- **WORK ITEM**
Set down, please, exactly the lines below that run from the line with "Given: Open the Single spaced blank template" to the line with "This screenshot has height=728, width=1024.", both lines included.
*** GIVEN RECORDS ***
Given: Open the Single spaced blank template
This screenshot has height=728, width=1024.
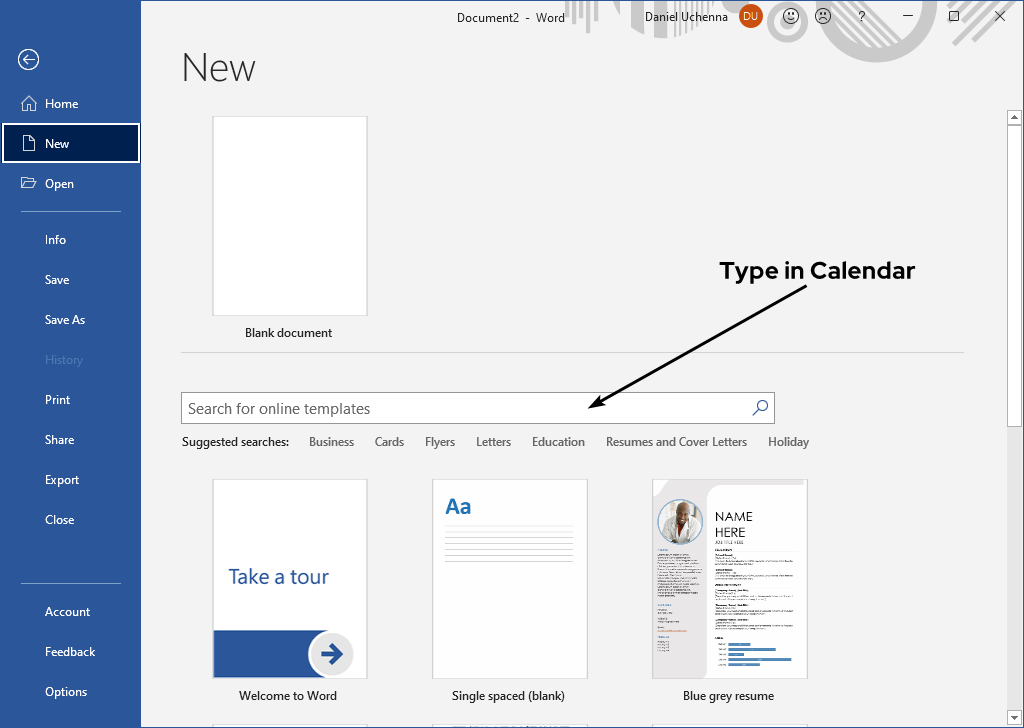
*** End of GIVEN RECORDS ***
*** GIVEN RECORDS ***
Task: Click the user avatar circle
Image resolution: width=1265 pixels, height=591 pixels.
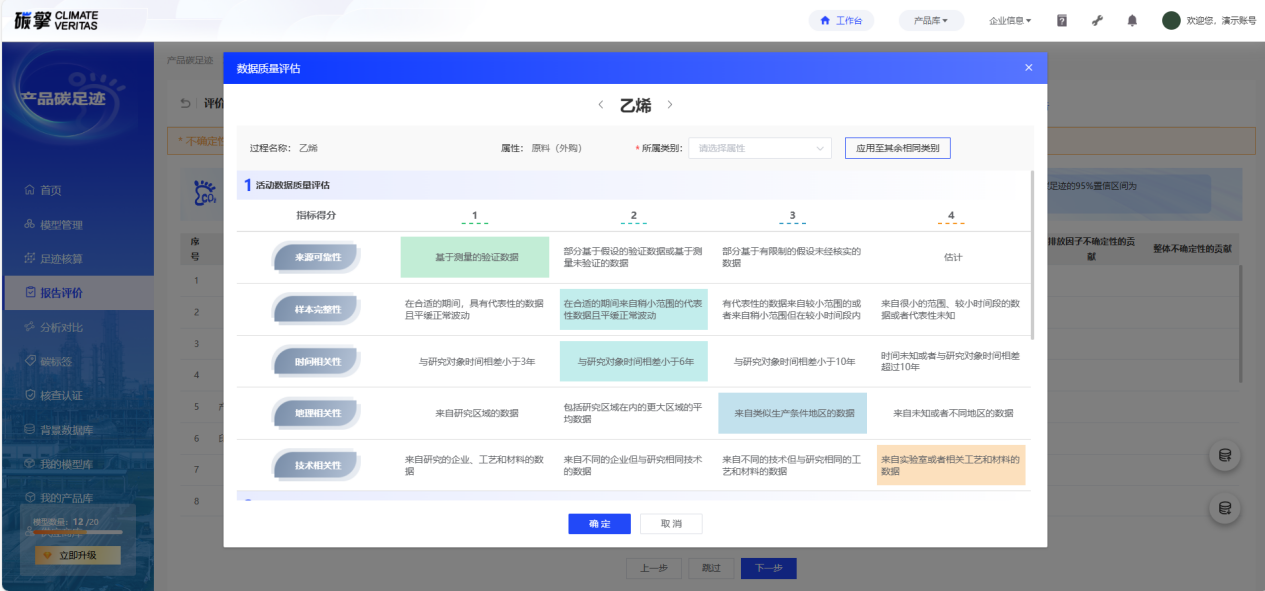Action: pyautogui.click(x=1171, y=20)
*** End of GIVEN RECORDS ***
- **ANSWER TO THIS EXERCISE**
Given: Open the Single spaced blank template
This screenshot has height=728, width=1024.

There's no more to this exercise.